▸ **Records for the task**:
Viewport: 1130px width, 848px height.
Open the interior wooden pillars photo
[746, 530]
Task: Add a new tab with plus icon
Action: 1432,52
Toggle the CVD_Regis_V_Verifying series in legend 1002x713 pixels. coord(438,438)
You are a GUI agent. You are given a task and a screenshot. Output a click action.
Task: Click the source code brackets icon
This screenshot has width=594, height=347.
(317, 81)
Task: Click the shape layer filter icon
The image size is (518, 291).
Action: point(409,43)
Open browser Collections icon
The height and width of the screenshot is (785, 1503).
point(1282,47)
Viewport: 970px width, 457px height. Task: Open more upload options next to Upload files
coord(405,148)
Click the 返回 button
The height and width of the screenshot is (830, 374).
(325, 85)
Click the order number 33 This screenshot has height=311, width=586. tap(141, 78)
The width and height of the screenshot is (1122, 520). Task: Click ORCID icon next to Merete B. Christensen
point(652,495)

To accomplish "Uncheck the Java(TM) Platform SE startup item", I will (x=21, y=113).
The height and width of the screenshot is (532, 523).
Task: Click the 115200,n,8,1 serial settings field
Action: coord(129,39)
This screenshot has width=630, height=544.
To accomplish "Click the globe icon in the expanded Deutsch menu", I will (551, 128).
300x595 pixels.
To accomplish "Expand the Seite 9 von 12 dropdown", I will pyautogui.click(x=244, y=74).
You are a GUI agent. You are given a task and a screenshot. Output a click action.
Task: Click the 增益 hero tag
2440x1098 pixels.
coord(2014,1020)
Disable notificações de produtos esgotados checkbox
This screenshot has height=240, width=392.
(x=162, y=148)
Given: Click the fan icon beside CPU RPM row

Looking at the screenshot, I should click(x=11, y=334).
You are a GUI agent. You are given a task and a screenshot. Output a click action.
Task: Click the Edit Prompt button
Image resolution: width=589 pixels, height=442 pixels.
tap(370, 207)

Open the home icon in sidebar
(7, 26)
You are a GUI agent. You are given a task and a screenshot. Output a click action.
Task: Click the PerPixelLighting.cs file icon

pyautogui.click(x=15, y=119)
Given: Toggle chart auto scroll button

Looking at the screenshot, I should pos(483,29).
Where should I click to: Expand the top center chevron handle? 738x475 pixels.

▸ **Task brief**: Render every line of the records above as a Markdown table with the columns Row and Entry, numbering the rows in order and omitting blank lines.

▸ **Correct result**:
| Row | Entry |
|---|---|
| 1 | Viewport: 1130px width, 848px height. |
| 2 | Open the interior wooden pillars photo |
| 3 | [746, 530] |
| 4 | Task: Add a new tab with plus icon |
| 5 | Action: 1432,52 |
| 6 | Toggle the CVD_Regis_V_Verifying series in legend 1002x713 pixels. coord(438,438) |
| 7 | You are a GUI agent. You are given a task and a screenshot. Output a click action. |
| 8 | Task: Click the source code brackets icon |
| 9 | This screenshot has width=594, height=347. |
| 10 | (317, 81) |
| 11 | Task: Click the shape layer filter icon |
| 12 | The image size is (518, 291). |
| 13 | Action: point(409,43) |
| 14 | Open browser Collections icon |
| 15 | The height and width of the screenshot is (785, 1503). |
| 16 | point(1282,47) |
| 17 | Viewport: 970px width, 457px height. Task: Open more upload options next to Upload files |
| 18 | coord(405,148) |
| 19 | Click the 返回 button |
| 20 | The height and width of the screenshot is (830, 374). |
| 21 | (325, 85) |
| 22 | Click the order number 33 This screenshot has height=311, width=586. tap(141, 78) |
| 23 | The width and height of the screenshot is (1122, 520). Task: Click ORCID icon next to Merete B. Christensen |
| 24 | point(652,495) |
| 25 | To accomplish "Uncheck the Java(TM) Platform SE startup item", I will (x=21, y=113). |
| 26 | The height and width of the screenshot is (532, 523). |
| 27 | Task: Click the 115200,n,8,1 serial settings field |
| 28 | Action: coord(129,39) |
| 29 | This screenshot has width=630, height=544. |
| 30 | To accomplish "Click the globe icon in the expanded Deutsch menu", I will (551, 128). |
| 31 | 300x595 pixels. |
| 32 | To accomplish "Expand the Seite 9 von 12 dropdown", I will pyautogui.click(x=244, y=74). |
| 33 | You are a GUI agent. You are given a task and a screenshot. Output a click action. |
| 34 | Task: Click the 增益 hero tag |
| 35 | 2440x1098 pixels. |
| 36 | coord(2014,1020) |
| 37 | Disable notificações de produtos esgotados checkbox |
| 38 | This screenshot has height=240, width=392. |
| 39 | (x=162, y=148) |
| 40 | Given: Click the fan icon beside CPU RPM row |
| 41 | Looking at the screenshot, I should click(x=11, y=334). |
| 42 | You are a GUI agent. You are given a task and a screenshot. Output a click action. |
| 43 | Task: Click the Edit Prompt button |
| 44 | Image resolution: width=589 pixels, height=442 pixels. |
| 45 | tap(370, 207) |
| 46 | Open the home icon in sidebar |
| 47 | (7, 26) |
| 48 | You are a GUI agent. You are given a task and a screenshot. Output a click action. |
| 49 | Task: Click the PerPixelLighting.cs file icon |
| 50 | pyautogui.click(x=15, y=119) |
| 51 | Given: Toggle chart auto scroll button |
| 52 | Looking at the screenshot, I should pos(483,29). |
| 53 | Where should I click to: Expand the top center chevron handle? 738x475 pixels. |